- [Selected extract]:
- - - - - - -

Similarly, privacy-enhancing technologies abound.  But, repeatedly, when a technical development team receives functionality criteria, privacy is omitted.  Include privacy in specifications and designers will deliver it. Privacy and security standards, such as the ISO 27001 series and many others, provide guidance. There are social and economic norms, a number of which have already been mentioned.

Already breaching the shore comes the next technological tidal wave, the Internet of Things. The ubiquitous information environment will include computing everywhere, inorganic and organic, in solids, liquids, and the air one breathes. Some inhaled devices will stay to reside, others will ride out on the exhale. In the era of ingestibles, implantables, and individual-specific nutriceuticals, the human aspect will matter more than ever. With the nascent big data already collected, it is evident that it may be surpassingly difficult to maintain anonymity, remain de-identified, and avoid re-identification. It becomes ever more important that the individual have control of her personal data.

- - - - - - -

- [Information]:
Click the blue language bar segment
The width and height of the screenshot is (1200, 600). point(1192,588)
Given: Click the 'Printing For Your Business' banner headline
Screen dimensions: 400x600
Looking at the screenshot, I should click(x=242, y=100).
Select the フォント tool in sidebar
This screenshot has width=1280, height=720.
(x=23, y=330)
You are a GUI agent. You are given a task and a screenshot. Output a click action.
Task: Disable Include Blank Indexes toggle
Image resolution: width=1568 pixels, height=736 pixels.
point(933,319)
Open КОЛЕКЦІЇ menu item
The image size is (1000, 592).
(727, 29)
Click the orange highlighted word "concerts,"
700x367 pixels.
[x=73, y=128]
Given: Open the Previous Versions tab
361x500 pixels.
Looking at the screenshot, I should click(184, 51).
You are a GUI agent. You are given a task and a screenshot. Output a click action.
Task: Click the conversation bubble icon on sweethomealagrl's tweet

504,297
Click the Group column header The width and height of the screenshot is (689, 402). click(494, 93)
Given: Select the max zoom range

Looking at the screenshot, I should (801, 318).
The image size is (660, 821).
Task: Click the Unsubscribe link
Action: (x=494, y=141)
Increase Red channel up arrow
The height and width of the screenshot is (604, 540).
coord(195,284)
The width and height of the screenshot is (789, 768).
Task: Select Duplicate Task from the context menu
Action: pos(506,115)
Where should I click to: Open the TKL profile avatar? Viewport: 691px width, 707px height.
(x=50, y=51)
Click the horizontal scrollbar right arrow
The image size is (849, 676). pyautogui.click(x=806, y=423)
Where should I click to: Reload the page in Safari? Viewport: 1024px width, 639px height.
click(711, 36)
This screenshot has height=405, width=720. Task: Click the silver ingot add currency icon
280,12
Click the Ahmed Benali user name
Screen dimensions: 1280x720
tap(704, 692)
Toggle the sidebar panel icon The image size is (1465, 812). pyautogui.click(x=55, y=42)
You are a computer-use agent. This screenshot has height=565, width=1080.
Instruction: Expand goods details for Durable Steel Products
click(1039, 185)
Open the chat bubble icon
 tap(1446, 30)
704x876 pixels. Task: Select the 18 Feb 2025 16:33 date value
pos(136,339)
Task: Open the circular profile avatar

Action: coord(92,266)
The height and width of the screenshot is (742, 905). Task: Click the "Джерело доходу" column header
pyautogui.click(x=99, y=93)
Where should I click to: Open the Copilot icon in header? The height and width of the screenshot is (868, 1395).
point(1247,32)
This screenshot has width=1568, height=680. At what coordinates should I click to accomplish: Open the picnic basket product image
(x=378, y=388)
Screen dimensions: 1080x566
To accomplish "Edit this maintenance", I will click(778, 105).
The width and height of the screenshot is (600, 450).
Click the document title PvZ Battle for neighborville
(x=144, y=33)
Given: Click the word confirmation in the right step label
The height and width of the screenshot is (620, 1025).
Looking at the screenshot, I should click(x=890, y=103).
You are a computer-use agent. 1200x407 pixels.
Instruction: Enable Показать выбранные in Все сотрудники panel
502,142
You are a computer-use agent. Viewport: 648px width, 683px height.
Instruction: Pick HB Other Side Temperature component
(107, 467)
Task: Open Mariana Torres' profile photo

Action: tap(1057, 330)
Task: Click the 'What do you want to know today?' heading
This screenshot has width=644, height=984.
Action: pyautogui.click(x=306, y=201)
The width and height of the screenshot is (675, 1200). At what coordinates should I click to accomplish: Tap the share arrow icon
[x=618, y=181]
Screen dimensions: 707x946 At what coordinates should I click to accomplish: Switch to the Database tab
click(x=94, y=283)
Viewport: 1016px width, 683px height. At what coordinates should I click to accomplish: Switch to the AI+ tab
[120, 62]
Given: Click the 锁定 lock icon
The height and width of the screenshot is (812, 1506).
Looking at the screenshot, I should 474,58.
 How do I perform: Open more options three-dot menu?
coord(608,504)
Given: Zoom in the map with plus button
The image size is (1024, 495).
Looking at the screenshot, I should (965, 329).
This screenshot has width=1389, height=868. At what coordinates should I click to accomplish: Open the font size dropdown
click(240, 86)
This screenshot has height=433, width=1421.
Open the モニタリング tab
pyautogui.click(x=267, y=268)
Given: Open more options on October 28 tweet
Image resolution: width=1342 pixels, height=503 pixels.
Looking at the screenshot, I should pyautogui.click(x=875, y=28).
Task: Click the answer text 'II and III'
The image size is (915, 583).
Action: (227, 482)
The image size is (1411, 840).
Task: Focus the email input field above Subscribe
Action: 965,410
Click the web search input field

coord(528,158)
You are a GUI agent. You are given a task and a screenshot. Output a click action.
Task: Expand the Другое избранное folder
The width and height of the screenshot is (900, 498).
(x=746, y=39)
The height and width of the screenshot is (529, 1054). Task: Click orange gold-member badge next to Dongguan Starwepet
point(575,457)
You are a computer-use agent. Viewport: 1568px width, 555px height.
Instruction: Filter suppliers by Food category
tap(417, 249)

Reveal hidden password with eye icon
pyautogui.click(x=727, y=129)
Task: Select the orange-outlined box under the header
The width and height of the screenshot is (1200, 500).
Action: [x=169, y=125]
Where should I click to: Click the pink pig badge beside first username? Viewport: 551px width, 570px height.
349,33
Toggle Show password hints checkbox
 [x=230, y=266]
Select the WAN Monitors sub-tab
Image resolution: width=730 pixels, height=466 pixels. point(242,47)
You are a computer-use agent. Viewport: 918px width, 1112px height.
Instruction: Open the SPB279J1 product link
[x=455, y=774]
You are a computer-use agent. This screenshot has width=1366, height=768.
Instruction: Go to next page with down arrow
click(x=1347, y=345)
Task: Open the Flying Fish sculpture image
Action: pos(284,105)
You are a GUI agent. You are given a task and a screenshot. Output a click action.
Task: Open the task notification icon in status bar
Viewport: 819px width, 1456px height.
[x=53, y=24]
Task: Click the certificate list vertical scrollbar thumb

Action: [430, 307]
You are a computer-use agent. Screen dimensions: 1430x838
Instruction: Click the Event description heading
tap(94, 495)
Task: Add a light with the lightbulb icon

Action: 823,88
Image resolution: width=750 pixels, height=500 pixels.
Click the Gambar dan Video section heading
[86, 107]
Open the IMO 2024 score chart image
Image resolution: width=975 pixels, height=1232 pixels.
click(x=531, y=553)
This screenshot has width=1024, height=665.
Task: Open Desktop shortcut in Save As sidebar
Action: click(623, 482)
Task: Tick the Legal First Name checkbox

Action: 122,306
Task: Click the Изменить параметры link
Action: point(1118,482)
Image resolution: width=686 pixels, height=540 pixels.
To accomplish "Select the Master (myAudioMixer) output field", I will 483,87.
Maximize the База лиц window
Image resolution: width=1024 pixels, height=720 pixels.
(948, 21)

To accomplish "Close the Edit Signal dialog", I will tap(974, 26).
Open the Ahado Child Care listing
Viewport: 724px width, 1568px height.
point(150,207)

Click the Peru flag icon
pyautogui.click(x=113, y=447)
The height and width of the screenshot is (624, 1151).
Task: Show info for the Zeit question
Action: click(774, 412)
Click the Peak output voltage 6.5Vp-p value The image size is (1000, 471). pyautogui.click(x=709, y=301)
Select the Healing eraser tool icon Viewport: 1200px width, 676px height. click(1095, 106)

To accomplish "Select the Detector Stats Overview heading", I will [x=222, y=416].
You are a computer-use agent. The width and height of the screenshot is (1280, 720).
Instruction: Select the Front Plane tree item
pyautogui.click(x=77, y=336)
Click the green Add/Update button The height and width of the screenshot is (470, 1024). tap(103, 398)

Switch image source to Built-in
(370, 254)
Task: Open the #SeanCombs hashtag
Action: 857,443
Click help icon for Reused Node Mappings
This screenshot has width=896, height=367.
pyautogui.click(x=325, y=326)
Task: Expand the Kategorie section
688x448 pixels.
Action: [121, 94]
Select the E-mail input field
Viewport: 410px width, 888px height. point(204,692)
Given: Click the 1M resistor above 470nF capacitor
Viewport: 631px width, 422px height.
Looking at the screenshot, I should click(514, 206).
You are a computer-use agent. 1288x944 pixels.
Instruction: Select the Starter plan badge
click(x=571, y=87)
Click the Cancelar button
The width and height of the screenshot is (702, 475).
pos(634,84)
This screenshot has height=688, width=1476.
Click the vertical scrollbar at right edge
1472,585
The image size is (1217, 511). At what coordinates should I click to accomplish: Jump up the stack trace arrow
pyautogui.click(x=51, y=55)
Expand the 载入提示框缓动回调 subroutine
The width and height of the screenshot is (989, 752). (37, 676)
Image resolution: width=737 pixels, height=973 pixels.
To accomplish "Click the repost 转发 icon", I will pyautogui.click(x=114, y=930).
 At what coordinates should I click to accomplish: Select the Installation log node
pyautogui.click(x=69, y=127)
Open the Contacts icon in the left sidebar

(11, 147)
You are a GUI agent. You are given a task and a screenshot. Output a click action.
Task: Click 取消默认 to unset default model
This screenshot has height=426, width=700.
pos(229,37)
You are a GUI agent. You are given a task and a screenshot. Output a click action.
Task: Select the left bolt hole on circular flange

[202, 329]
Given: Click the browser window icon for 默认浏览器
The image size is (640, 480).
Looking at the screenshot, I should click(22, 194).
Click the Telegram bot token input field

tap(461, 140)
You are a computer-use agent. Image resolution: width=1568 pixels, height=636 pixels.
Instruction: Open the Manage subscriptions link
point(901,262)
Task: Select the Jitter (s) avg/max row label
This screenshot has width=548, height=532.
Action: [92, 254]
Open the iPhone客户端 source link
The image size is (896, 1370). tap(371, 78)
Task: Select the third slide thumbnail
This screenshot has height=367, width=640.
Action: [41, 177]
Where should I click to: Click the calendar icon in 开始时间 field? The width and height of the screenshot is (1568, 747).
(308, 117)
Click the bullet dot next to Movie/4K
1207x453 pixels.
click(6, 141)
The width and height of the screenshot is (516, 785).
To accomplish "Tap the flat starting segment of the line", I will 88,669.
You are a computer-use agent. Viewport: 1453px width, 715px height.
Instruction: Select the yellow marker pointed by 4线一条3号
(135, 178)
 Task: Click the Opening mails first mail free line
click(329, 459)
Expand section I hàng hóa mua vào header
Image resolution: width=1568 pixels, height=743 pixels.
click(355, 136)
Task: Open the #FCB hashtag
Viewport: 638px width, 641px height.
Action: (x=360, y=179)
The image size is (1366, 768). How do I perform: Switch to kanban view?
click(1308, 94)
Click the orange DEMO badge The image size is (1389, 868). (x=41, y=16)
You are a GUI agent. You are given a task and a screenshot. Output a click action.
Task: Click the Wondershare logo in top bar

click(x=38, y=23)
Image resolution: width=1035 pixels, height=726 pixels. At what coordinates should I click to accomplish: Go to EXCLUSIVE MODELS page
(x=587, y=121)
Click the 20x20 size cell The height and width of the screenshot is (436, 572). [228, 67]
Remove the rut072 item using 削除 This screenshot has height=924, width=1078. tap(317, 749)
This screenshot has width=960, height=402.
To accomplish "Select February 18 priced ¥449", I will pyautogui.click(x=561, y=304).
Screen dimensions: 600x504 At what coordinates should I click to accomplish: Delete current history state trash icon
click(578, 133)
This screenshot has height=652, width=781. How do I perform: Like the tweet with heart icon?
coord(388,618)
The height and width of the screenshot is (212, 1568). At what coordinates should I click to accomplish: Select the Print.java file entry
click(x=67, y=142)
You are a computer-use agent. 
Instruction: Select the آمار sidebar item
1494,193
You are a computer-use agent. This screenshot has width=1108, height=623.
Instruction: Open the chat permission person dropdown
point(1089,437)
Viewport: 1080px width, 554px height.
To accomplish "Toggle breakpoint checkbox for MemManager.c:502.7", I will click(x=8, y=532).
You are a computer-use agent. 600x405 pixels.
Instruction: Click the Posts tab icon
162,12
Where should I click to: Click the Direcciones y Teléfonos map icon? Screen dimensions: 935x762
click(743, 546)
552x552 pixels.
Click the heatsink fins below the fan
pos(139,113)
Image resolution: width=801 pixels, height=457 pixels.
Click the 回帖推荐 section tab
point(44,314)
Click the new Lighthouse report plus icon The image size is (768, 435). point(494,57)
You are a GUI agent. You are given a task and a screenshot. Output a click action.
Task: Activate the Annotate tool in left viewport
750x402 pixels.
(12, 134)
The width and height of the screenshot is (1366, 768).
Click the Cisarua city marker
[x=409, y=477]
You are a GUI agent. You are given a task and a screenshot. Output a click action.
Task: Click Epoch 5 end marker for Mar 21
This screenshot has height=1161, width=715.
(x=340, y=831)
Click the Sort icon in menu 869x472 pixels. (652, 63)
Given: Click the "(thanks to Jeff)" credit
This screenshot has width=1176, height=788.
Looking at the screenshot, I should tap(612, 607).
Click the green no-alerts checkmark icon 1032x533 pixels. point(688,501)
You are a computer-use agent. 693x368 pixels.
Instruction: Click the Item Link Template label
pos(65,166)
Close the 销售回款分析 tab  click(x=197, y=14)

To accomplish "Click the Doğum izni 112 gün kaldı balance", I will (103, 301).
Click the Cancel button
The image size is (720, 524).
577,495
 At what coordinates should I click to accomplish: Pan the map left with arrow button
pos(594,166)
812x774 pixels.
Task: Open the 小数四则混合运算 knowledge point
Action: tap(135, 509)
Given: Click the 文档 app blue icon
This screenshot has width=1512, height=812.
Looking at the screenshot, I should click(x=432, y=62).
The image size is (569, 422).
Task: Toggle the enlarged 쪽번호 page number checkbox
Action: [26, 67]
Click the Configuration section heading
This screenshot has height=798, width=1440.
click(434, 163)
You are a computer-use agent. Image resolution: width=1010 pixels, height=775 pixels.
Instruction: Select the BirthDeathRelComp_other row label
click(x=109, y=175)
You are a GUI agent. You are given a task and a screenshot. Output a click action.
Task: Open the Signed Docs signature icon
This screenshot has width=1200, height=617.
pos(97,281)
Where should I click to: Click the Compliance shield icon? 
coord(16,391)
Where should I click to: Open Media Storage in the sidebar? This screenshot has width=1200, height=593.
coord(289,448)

- - - - - - -

- [Exercise instructions]:
1. In the passage on privacy and technology, update the part that begins at the words "Already breaching the" and stops after "her personal data.", swapping "Internet of Things" for "IoT".
2. According to the passage on privacy and technology, what is the next technological tidal wave?
3. Proceed with the passage on privacy and technology, picking up after its final sentence.
The records have no connection to the passage on privacy and technology.

- [Answer list]:
1.
Already breaching the shore comes the next technological tidal wave, the IoT. The ubiquitous information environment will include computing everywhere, inorganic and organic, in solids, liquids, and the air one breathes. Some inhaled devices will stay to reside, others will ride out on the exhale. In the era of ingestibles, implantables, and individual-specific nutriceuticals, the human aspect will matter more than ever. With the nascent big data already collected, it is evident that it may be surpassingly difficult to maintain anonymity, remain de-identified, and avoid re-identification. It becomes ever more important that the individual have control of her personal data.

2. The Internet of Things.

3.
Much of this information activity will happen outside the limits of human sensory and temporal awareness. No matter. A patient unconscious in a hospital bed is entitled to the same suite of rights and level of privacy protection as if she were going about her daily life.

And so at the end we come back to where we began and to what we have known all along. Privacy is a human right. Each government, company, and individual, as well as all other non- state actors, has an affirmative duty to safeguard it. The protection exists. The hard work is done. But there are severe lapses in implementation and enforcement. Privacy is important for the individual and, arguably, even more vital for the democratic community and its maintenance of vibrant, robust civic participation and social and economic discourse. The locus of ownership and control of personal information must lie with the individual. Technology can reinforce and actualize this principle. As personal information proliferates and becomes ubiquitous, the need to adhere to this standard becomes increasingly acute.

And the end of all our exploring
will be to arrive where we started
and know the place for the first time.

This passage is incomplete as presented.